Отец тоже никогда не мог дать осмысленного ответа. Возможно, все дело в том, что если уж дело дошло до вопросов, значит, ответа нет. Во всяком случае, сами себе они этот вопрос никогда не задавали, их решение остаться на родине было рефлекторным, биологическим. И решение это выглядело настолько противоречащим их элементарным интересам, настолько не значившим ничего (для страны, для общества), что изумление спрашивающих было понятно. Истинный джентльмен никогда ничему не удивляется, но, казалось, это все-таки удивляло и их самих (и вопрос, и сам факт, что они здесь остались).
Бредя из Баварии в сторону Венгрии, мой отец с дедушкой не раз встречались с двигавшимися в противоположном направлении родственниками (в том числе и с носившими мою фамилию), которые призывали их присоединиться к ним. Но дедушка отвечал вежливым отказом:
— Сперва надо сориентироваться.
106
В связи с войной мы как-то поинтересовались у отца, приходилось ли ему убивать. Убивать человека. Как обычно, от имени коллектива выступала сестренка. Остальные стояли рядом. Лесенкой.
— А скажите, пожалуйста, Папочка, вы когда-нибудь убивали людей?

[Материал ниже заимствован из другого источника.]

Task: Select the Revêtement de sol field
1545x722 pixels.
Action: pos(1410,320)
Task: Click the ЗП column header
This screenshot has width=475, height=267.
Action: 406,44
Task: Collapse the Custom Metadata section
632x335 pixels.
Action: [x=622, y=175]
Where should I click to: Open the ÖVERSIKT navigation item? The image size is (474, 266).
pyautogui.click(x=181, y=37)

Сестренка умела разговаривать со взрослыми. Она, например, никогда не говорила «целую ручки», как полагалось детям, а, здороваясь со взрослыми, произносила с серьезностью пародиста: «доброе вам утро», «добрый вам день». Взрослые старались реагировать на это улыбкой, но избежать последствий все равно не могли и с сестренкой общались не так, как с другими детьми. Разговаривая с нею по телефону, многие не осмеливались говорить ей «ты».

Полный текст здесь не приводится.